I think that one goes to me.
There were three parts, as I understand it, to your question.
The first was about where the data goes with respect to ADR--adverse drug reactions. The reports of serious and unexpected adverse drug reactions or adverse product reactions for natural health products go to the same database as the ones for drugs. The marketed health products directorate would collect that data and do the same thing they would do for drugs. They would look for a signal and whether there is something that should be a concern, and they would raise that up through the same process. So it's collected and processed in the same manner. Companies are required to submit the severe and unexpected adverse reactions but not the ones that are anticipated, such as, for example, flushing and things like that. So it's a similar process.

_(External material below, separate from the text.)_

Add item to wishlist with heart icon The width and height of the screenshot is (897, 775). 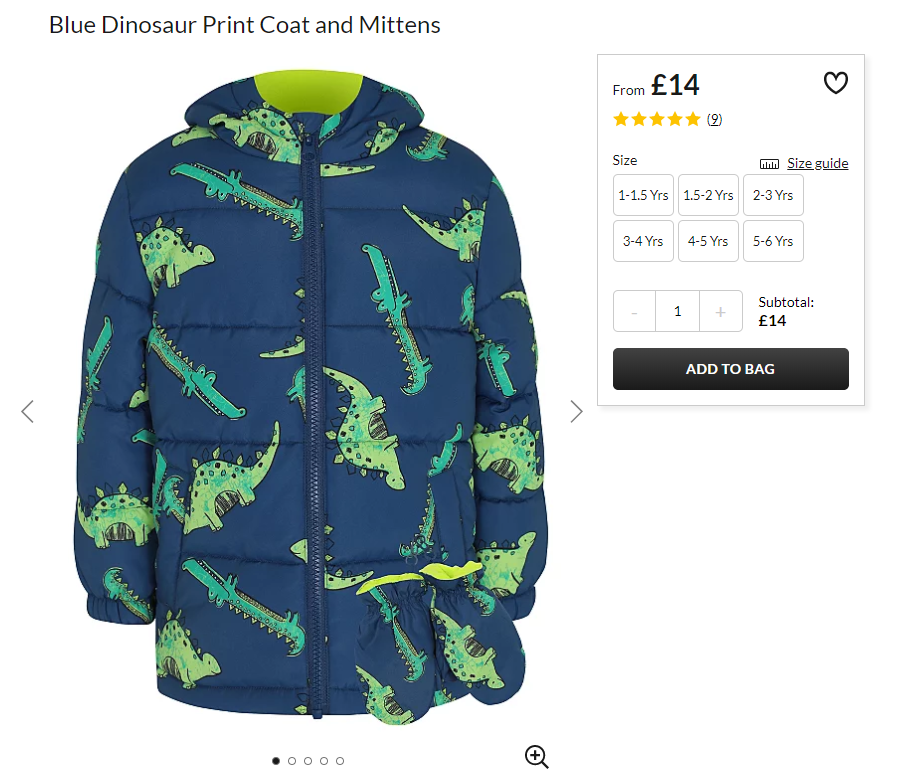(835, 83)
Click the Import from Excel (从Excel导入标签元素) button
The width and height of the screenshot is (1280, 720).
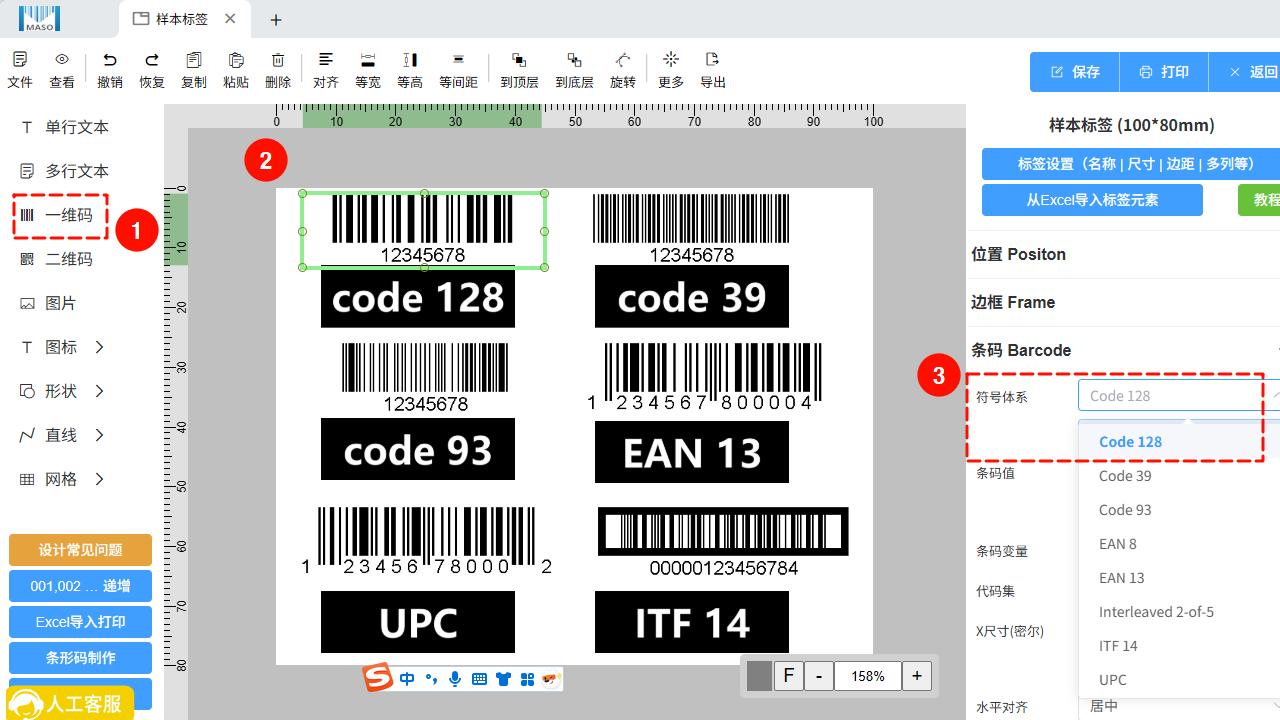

With respect to research, when we came into play we were funding research. A lot of it was seed funding that would go towards helping other applications for research down the road. It was considered successful by many. But it was anticipated to be a four-year program, and it has wound up. Now, there could be debate about what happens with that. We respond to the will of Canadians. When it was put in, it was a four-year program, and that has finished. So that's what happened there.
With respect to the refusals and the ones we've not licensed, we've licensed approximately, in total today, about 7,000. We've refused about 6,400. So it's close to 50-50, but it is just over to the positive side.
The reasons we refuse a product are varied. And I'll be honest; the reason we refuse them is usually not because the product is found to be toxic. That is why we use a risk-based compliance approach. If a product application comes to us and we're not aware of the toxicity, we don't take action against that product. It would only be if there was a toxicity or a concern about it in that regard. When an application is refused, the usual reason is that they have not provided the data we asked them to provide. For example, they may have a product that has three medicinal ingredients in it, and they will only provide the data to support one. We will write and ask them to provide data for the other two, and they'll come back and say, “How about this claim?” That happens all the time.
We're working with industry. I will say for sure that the quality of the applications we've been receiving over the last year has been better than it was for the applications we received previously. The training sessions and the dialogue with industry and working together to come up with an improved process is working. But we still have to process those applications that came in back when we first started the regulations. And that's why there's some delay.
The usual reason for refusing an application is because we have been unable to obtain the required data on the ingredients listed for the product.